Top of Excerpt to read

The Philadelphia School District fails to get some of its blind students to school safely or on time, say advocates | #schoolsaftey

The Philadelphia School District has “systemically failed” to provide safe, reliable transportation to its students attending the public school for blind children, parents and advocates say.

That is: Over the past several years, the buses and vans that bring children to the Overbrook Educational Center in West Philadelphia are often late, and frequently lack safety provisions mandated by the students’ federally mandated individual education plans.

Just ask Monique Dickens, whose visually impaired daughter has coped with transportation problems for as long as she’s attended Overbrook Educational Center: rides that don’t show up or come an hour late, vans that break down, a drop-off that was completely missed.

And Ellis Hamiel, whose daughter needed stitches after her bus driver slammed on the brakes, catapulting her forward until she struck her head on a sharp object. The little girl, who is blind, was not seat-belted, though her special-education plan spells out she should be at all times.

Plus, Hamiel said, “the bus was late. All the time.”

According to school records kept through March for the 2022-23 term, its 13 buses arrived late anywhere from one to 50 times, and by as much as 3 hours, 10 minutes.

Cara McClellan, director of the Advocacy for Racial and Civil Justice Clinic at the University of Pennsylvania’s law school, represents Overbrook Educational Center parents; she first reached out to the school district in May, underscoring the district’s “systemic failure to provide OEC students with adequate transportation” — and not just because of chronically late buses and vans that rob children of instructional time.

Bottom of Excerpt to read
Top of Data excerpt

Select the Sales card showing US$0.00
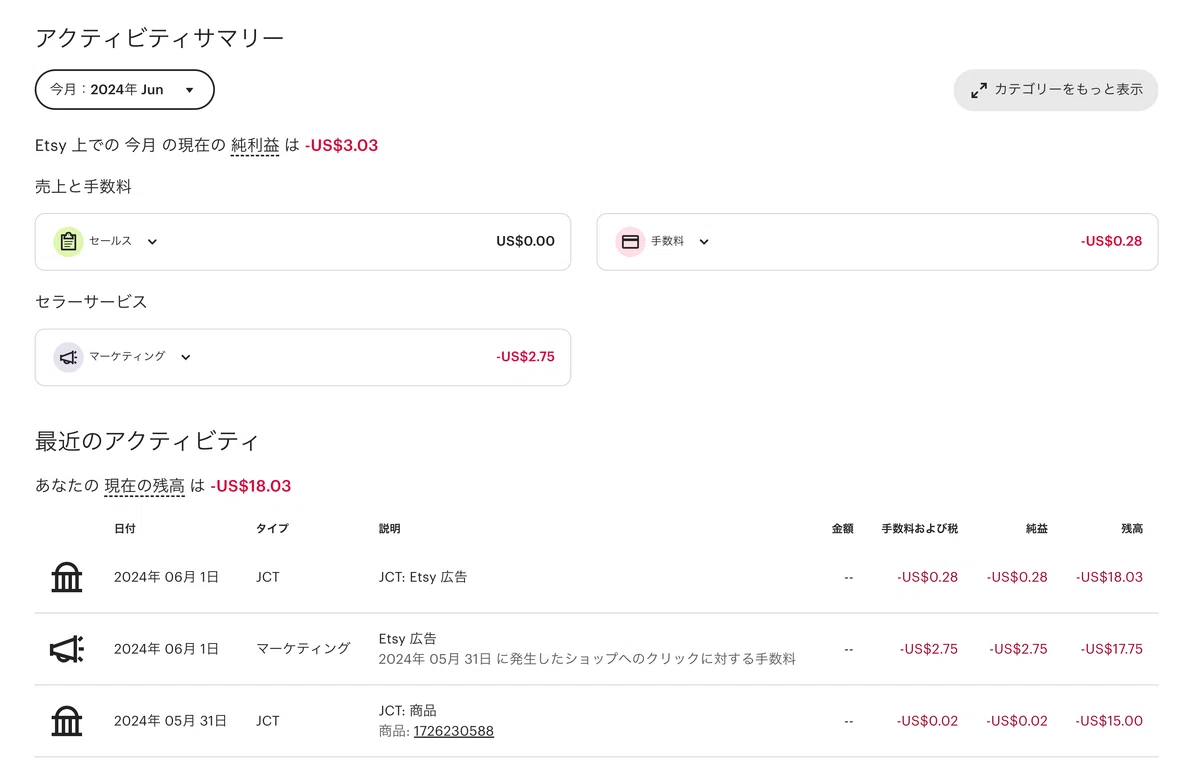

Bottom of Data excerpt

- Tasks and exercises
1. In the article on school transportation for Philadelphia's blind students, transcribe the part that opens with the words containing "Just ask Monique" and closes with "was completely missed.".
2. Using the article on school transportation for Philadelphia's blind students, explain in one to three sentences why Ellis Hamiel's daughter needed stitches.

- Expected results
1.
Just ask Monique Dickens, whose visually impaired daughter has coped with transportation problems for as long as she’s attended Overbrook Educational Center: rides that don’t show up or come an hour late, vans that break down, a drop-off that was completely missed.

2. Her bus driver slammed on the brakes, which threw her forward until she struck her head on a sharp object. She was not wearing a seat belt, even though her special-education plan says she should be belted at all times.